When Robinson didn't get what we expected
Published 10/02/2011 | 08:00
A BBC documentary has been accused of going soft on the First Minister. The station said it wasn't an investigation. It should have said what it was, says Don Anderson
That BBC programme about Peter Robinson was little more than a party political broadcast for the DUP." Those sentiments were being voiced the other night among some of the TV audience, probably before the final credits.
As so often happens, the problem, if problem there be, is perhaps one of expectation. I reflect that if you wait long enough, history has a habit of turning perceptions upside down.
I am old enough to remember being a journalist right at the beginning of the Troubles, when Northern Ireland was being run by the old Unionist Party led, for the most part, by landed gentry or the residue of linen mill, engineering and professional aristocracies. Or so it seemed.
The old Unionist Party was a vertically integrated edifice of unionism and, as such, had plenty of working class adherents.
However, it was an age when being working class, or not being at least middle class, was an impediment to advancement within the party.
You could write the history of the last 40 years in terms of the working classes asserting themselves in Northern Ireland and coming of political age. The dominant DUP and Sinn Fein parties of 2011 are not middle class parties. Since the programme was about Peter Robinson and the DUP, I will dwell on observations about that side of the house.
When expressions of political loyalism emerged in the 1970s, it was in opposition to traditional unionism.
When Ian Paisley challenged and unseated Unionist leader Captain Terence O'Neill (these days only sailors and certain sporty types dare refer to themselves as captain), he did so as a grassroots unionist, aware that for the captains of that bygone world, grass-roots were for running horses over.
These new loyalist political upstarts, with their street demonstrations and links, direct or indirect, to paramilitaries were not accorded the same standing by many as older, or 'respectable' parties.
And this is where we come again to expectations. As a BBC journalist, I had my expectation of what would happen if I were among a loyalist crowd.
I would be loudly identified a BBC male born out of wedlock and that was my cue to skedaddle. This happened to journalists from several broadcasters and newspapers because the loyalist crowd and their leaders believed that we were all biased against them.
Perhaps, in retrospect, we were to a degree, expectations on either side being as they were. How things have changed. The street politicians have become establishment and are respectable. Now what are the expectations?
The BBC, seen as ever so slightly establishment itself, is expected to be nice to the establishment.
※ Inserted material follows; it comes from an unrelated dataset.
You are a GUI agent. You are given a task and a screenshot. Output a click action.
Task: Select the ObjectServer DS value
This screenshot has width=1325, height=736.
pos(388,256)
Hence a soft programme about Robinson, the argument goes.
But that is to ignore the BBC Spotlight programme of about a year ago which nearly brought Peter Robinson down. It was brutal to the Robinson establishment. It was draining for the political establishment on the Hill.
What I wanted from the programme was to know how on earth this politician, Peter Robinson, survived to the point where he is, if anything, stronger than ever - a mere 12 months later.
It is an astounding progression and could only have been managed because of extraordinary abilities.
The programme highlighted precisely those competent attributes and, for that reason, coherently answered that big question. It was therefore a good programme.
The BBC says the programme was not meant to be investigative, but in fact it was. It was the kind of investigation that tiptoed gently through the thicket without annoying participants and maybe because of that, produced some notable new material. It was not the kind of television investigation we are accustomed to - or expect - even though Gerry Fitt, David Trimble, Martin McGuinness, Ian Paisley and Gerry Adams have all received similar treatment.
And so I am back to where I started, which is the management of expectations. The BBC tried in its trailers and introduction to tell us what the programme was. It might have been better if they had told us what it was not.
As I watched the footage of Robinson ambling through the US capital, secure in the knowledge that no Young Turk, such as he and Paisley once were, is snapping at his heels, I was sure he was not humming a song he must have heard in his shipyard constituency.
Called The Foreman's Job, its opening lines are:
The working class can kiss my ass/I got the foreman's job at last
It's a funny old world. That's what the programme was saying.